There’s no shortage of demanding situations and circumstances when it comes to medical residency. The rigors of an unparalleled work and education schedule, compounded with personal life demands can leave anyone frustrated with the challenges of medical residency and fumbling to navigate their way through the ins and outs of these transitional years.
Residency may be chaotic, but it doesn’t have to be out of control! The first step to gaining control over the challenges of medical residency is to identify them, then find resources and form a plan that works for you. To help you get a head start and gain control, we’ve identified what we believe are the top five challenges of medical residency, plus some ideas and resources to help you overcome them!
Coming in hot, and at the very top of our list of stressors, is finances. The financial position of medical residents is incomparable to that of any other profession. Do you know any other job that requires six figures of debt to begin, yet only has an average starting salary of $55,000? All this while facing other huge financial decisions, such as moving, purchasing a home, and/or having children.
Decisions and habits made now set the tone for one’s financial state for the rest of their life. Approaching finances blindly as a resident can have repercussions that both cause stress in the present, and can avert future financial goals. Proper planning and discipline, however, will give direction and guidance on long and short-term financial decisions.
Although you may want to, it’s impossible to hide from financial responsibility during this time. For more information on managing your finances in residency, see our Financial Planning Guide. Consulting with a financial planner who is familiar with the distinctive obstacles and nuances of residency can also help get you on the right track.
Time is a precious commodity during the residency years. Aside from patient care, residents are expected to read, study, prepare for exams, take call, teach, keep staff and attendings updated, and possibly even research. This would be more than enough as is, but in a less-than-ideal world, residents also often get strapped with jobs outside of their scope, such as clerical and social work.
We’ve yet to even consider life outside of work. Residents need time to take care of themselves, visit with family/friends, rest, and tend to various other obligations.
Time management is crucial during residency, and a solid, yet flexible plan can yield both productivity and peace. To learn more about managing time as a resident, see this article from the AMA.
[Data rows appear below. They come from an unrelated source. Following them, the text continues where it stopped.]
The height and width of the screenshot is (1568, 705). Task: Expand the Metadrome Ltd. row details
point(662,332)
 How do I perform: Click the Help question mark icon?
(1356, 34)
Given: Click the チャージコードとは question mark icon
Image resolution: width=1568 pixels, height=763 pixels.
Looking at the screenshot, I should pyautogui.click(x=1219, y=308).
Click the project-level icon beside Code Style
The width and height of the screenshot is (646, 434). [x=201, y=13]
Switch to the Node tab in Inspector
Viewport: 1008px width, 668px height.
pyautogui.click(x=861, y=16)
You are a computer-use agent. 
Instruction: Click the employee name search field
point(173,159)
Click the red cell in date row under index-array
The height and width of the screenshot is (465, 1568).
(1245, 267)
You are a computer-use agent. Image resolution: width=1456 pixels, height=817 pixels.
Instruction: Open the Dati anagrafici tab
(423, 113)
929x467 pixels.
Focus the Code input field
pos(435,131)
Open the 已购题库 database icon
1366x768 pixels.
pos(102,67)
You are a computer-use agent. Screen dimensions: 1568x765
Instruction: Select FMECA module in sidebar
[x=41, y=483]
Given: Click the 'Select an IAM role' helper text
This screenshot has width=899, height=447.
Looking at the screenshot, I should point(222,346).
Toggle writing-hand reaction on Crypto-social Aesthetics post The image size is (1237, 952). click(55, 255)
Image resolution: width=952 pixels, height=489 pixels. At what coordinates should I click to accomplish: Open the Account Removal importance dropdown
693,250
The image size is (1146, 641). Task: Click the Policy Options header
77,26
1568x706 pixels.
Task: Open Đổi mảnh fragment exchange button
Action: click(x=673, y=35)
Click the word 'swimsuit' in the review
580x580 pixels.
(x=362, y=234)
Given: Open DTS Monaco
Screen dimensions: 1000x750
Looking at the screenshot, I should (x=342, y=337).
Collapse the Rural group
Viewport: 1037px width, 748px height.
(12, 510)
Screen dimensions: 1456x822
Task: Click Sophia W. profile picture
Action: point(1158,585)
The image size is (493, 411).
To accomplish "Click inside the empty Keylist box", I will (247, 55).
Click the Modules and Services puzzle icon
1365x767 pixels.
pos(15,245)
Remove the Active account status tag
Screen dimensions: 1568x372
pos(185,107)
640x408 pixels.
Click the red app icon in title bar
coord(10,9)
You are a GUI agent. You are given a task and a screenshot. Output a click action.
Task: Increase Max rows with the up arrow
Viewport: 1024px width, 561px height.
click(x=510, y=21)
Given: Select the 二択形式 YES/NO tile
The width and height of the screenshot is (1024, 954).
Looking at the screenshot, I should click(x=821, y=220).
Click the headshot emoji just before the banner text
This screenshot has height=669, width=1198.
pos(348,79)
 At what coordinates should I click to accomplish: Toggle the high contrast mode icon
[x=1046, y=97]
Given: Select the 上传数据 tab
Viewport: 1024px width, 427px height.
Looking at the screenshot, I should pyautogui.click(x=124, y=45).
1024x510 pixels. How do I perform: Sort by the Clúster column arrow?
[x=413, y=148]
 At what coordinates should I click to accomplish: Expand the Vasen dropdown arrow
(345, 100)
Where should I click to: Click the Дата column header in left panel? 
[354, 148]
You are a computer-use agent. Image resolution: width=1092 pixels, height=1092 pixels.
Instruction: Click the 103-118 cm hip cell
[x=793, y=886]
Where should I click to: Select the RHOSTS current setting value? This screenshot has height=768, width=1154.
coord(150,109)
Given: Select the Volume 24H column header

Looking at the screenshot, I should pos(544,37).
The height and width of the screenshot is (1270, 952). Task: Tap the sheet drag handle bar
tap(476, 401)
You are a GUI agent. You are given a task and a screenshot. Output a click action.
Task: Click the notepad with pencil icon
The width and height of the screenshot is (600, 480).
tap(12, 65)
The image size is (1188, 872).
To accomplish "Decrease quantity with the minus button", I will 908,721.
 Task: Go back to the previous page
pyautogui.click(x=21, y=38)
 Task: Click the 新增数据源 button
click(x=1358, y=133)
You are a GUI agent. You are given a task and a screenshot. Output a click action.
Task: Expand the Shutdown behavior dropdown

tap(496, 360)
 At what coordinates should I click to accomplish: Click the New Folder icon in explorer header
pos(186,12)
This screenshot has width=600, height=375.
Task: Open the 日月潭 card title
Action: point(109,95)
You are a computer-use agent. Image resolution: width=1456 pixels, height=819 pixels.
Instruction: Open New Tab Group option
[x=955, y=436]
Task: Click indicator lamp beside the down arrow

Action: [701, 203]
Keeping up with the demands of work
Residents have a lot to learn. While they are doctors with full responsibilities, they are also still learning and under the guidance and authority of senior residents and attendings. In addition to learning the basics, residents must stay up to speed on new developments, which happen frequently and can take time and research to locate. The knowledge gap and high stakes can leave anyone feeling frazzled and behind the game.
There is no universal approach to most effectively acquiring the needed medical knowledge and skills to best treat patients. Each resident is unique, and finding your individual systems is key to balancing work and educational demands. For some guidance on how to learn efficiently in residency, check out this article from Knowledge Plus.
Balancing work and life responsibilities
Life stressors that happen to everyone do not stop for residents during the residency years. Vehicles still break down, illnesses happen, and the unexpected occurs. Accepting the reality that one can’t do everything is the first step in achieving a sense of balance. Priorities are essential now. It can be easy for a resident to let work overtake their life at the expense of other things, but this is a recipe for burnout. Time with family and friends, as well as time devoted to hobbies and self-care, are essential to optimal mental health and functioning.
To learn more about finding a balance between work and life responsibilities in the residency years, check out this article from Practice Link.
Interpersonal Work Relationships
Residency has long been known for the harsh treatment of residents by attendings and senior residents. It has even been seen as a rite of passage. A 2009 study of U.S. residents found that 69.8% had experienced workplace abuse. Thankfully, awareness and reform are changing this reality, but it is still very real for many residents. This doesn’t take into account the troubled personalities, interpersonal conflicts, and toxicity that can occur in any job.
Working in such conditions can be damaging to one’s physical and mental health, as well as relationships. For more information on how to identify and navigate a toxic work environment, see this article from the Cleveland Clinic.
The medical residency years are unlike the training of any other profession, with no shortage of difficulties. The demands of education, patient care, and other responsibilities and circumstances can take their toll on the resident’s mind, body, and relationships. However, knowledge and preparation will put you way ahead if you’re looking to proactively tackle the challenges of medical residency.